Exercise details: Please return every line from the entries that has the string "computer" in it.

Given data:
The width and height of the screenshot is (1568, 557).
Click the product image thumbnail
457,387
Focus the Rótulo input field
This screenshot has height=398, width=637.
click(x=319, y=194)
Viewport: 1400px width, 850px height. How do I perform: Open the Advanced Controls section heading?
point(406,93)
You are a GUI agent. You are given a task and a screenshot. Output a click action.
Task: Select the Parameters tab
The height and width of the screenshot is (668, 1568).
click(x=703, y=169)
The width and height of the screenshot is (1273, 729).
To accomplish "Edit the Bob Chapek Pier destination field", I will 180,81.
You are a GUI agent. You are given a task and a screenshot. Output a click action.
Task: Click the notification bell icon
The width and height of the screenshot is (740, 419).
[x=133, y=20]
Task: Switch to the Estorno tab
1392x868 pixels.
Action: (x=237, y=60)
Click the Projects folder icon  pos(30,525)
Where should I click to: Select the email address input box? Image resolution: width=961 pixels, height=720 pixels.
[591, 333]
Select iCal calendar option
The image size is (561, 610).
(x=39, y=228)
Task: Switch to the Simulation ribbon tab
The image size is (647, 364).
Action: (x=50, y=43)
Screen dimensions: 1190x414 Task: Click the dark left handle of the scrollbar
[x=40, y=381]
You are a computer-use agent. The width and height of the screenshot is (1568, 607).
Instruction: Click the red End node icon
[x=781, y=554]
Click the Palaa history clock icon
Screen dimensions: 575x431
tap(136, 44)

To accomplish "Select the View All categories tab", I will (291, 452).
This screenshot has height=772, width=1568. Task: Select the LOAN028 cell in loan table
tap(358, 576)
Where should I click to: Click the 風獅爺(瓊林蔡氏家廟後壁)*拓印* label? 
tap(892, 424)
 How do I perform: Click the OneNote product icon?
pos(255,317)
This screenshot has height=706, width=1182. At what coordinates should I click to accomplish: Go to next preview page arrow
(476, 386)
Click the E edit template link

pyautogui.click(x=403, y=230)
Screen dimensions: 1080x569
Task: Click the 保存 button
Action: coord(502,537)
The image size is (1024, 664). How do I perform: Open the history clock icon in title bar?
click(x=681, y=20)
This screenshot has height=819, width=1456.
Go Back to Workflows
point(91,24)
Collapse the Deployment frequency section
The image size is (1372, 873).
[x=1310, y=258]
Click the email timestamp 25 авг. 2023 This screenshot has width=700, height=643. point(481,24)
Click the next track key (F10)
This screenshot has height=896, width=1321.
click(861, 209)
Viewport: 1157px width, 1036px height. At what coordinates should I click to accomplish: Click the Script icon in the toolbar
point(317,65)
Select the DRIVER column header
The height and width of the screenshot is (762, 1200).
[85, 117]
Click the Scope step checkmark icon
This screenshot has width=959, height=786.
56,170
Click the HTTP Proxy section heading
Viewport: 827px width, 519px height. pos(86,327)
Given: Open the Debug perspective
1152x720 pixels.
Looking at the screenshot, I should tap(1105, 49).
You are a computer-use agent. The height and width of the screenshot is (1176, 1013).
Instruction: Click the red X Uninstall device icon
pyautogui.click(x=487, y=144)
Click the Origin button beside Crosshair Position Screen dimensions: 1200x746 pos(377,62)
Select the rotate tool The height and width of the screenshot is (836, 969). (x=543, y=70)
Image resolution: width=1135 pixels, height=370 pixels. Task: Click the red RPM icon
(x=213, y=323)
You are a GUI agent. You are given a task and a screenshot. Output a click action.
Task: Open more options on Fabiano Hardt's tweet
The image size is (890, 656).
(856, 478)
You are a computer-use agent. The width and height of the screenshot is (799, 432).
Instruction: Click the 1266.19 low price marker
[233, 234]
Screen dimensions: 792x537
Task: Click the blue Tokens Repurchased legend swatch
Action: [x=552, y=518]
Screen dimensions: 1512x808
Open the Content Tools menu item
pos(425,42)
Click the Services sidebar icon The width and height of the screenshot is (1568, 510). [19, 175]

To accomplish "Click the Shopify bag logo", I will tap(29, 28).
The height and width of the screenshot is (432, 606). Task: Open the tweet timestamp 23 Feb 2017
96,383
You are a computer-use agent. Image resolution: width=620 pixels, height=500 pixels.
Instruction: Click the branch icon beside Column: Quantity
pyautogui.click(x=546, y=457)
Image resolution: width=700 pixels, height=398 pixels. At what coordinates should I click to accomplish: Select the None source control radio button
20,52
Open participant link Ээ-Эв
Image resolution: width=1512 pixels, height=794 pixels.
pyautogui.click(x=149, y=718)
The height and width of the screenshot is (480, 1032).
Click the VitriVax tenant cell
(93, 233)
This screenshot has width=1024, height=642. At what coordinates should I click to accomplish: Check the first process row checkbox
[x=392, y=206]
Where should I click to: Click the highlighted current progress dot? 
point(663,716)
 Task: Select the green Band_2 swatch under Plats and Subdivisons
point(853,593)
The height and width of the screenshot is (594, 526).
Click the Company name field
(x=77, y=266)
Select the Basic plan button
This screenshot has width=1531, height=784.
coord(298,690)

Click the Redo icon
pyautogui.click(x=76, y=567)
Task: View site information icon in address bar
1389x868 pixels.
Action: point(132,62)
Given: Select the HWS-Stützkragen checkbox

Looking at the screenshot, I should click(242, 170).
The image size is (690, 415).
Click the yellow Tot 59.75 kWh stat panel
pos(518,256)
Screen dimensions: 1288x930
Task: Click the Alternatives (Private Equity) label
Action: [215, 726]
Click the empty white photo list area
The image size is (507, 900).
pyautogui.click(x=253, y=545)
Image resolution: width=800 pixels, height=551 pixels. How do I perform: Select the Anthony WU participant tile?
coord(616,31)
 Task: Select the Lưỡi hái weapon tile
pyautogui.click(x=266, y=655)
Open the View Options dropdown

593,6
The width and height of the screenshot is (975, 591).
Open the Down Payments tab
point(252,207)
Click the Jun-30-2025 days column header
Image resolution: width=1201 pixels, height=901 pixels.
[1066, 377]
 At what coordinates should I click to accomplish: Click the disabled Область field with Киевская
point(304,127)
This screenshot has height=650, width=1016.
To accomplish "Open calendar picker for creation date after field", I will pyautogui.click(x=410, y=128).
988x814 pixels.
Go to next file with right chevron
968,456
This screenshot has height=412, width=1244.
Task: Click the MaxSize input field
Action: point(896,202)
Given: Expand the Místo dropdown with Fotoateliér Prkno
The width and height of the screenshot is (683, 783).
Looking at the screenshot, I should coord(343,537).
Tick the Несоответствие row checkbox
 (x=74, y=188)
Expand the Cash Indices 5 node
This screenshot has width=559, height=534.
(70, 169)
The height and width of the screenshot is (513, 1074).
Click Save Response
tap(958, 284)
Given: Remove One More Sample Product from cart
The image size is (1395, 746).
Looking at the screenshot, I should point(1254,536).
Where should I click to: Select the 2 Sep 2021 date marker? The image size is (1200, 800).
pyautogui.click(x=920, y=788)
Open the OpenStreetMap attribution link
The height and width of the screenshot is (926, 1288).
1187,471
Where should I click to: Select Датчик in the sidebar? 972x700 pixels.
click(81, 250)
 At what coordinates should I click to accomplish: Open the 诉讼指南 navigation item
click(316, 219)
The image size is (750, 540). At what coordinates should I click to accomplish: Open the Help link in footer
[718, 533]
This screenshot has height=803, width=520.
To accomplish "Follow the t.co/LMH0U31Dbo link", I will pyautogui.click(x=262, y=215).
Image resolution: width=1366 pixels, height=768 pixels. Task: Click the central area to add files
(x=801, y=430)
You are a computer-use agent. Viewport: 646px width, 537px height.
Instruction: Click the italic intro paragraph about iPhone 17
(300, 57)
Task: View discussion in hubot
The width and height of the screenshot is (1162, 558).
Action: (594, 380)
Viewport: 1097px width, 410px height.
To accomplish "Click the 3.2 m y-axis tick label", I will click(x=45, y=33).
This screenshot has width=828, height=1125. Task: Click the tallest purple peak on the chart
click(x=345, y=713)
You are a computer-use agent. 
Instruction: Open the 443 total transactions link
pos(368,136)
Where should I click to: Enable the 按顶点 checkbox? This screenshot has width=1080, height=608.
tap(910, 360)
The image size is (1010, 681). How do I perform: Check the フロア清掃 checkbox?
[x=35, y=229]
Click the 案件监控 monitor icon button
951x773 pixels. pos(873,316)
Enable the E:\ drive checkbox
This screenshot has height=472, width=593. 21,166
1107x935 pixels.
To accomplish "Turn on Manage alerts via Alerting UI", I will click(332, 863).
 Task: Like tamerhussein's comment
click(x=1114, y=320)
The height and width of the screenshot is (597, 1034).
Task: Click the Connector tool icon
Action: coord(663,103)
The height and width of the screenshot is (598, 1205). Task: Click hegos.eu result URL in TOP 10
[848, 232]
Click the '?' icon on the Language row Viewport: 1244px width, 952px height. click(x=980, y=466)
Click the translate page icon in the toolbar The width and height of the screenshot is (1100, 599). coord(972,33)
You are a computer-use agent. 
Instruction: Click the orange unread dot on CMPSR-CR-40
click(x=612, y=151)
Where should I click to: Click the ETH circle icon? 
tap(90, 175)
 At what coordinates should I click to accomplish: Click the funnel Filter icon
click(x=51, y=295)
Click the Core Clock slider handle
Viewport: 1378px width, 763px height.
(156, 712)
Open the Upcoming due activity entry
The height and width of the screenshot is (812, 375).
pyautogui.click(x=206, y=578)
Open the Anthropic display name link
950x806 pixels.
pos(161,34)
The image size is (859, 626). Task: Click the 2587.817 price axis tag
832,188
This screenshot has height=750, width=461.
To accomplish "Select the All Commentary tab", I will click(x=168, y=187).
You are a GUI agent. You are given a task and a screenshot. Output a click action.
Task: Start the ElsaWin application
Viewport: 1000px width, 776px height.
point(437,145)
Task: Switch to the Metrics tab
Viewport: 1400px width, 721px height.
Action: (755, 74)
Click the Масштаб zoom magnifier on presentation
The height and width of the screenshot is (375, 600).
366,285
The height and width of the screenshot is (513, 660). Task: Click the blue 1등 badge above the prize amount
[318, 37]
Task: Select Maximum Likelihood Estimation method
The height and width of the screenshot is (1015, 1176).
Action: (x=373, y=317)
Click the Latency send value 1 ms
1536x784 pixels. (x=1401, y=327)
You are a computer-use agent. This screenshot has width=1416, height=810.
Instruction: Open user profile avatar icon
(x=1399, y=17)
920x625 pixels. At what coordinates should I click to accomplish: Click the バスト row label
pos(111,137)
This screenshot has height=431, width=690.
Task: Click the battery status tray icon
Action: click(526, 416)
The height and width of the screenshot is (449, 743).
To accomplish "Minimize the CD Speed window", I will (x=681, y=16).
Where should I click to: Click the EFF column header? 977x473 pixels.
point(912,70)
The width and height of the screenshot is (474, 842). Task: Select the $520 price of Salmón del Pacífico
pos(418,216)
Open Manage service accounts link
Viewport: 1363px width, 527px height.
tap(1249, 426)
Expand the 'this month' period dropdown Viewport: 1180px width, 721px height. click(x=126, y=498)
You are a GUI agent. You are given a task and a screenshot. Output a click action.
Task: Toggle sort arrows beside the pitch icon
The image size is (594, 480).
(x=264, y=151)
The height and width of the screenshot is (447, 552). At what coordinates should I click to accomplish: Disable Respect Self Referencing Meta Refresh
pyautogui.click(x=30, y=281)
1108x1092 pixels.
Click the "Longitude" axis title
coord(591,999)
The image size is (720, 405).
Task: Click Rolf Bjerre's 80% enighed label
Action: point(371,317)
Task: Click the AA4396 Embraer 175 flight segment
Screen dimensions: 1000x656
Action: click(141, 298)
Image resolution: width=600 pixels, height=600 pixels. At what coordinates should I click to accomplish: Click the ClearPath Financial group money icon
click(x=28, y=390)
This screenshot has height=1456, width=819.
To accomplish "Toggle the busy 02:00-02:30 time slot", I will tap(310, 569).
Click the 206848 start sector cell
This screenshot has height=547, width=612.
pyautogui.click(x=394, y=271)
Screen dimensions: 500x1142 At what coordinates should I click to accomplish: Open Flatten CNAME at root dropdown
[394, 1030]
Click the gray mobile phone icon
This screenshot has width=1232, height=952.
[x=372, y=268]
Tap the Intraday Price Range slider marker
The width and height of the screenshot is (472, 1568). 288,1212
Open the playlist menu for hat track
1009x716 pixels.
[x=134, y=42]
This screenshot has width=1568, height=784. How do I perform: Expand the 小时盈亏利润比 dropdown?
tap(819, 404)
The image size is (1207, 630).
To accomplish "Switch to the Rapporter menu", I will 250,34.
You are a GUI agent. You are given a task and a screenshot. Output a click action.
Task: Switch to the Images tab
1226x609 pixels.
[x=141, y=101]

Result of this exercise:
You are a computer-use agent. The width and height of the screenshot is (1568, 607).
You are a computer-use agent. The height and width of the screenshot is (1176, 1013).
You are a computer-use agent. The width and height of the screenshot is (799, 432).
You are a computer-use agent. Image resolution: width=620 pixels, height=500 pixels.
You are a computer-use agent. Viewport: 646px width, 537px height.
You are a computer-use agent. 
You are a computer-use agent. 
You are a computer-use agent. This screenshot has width=1416, height=810.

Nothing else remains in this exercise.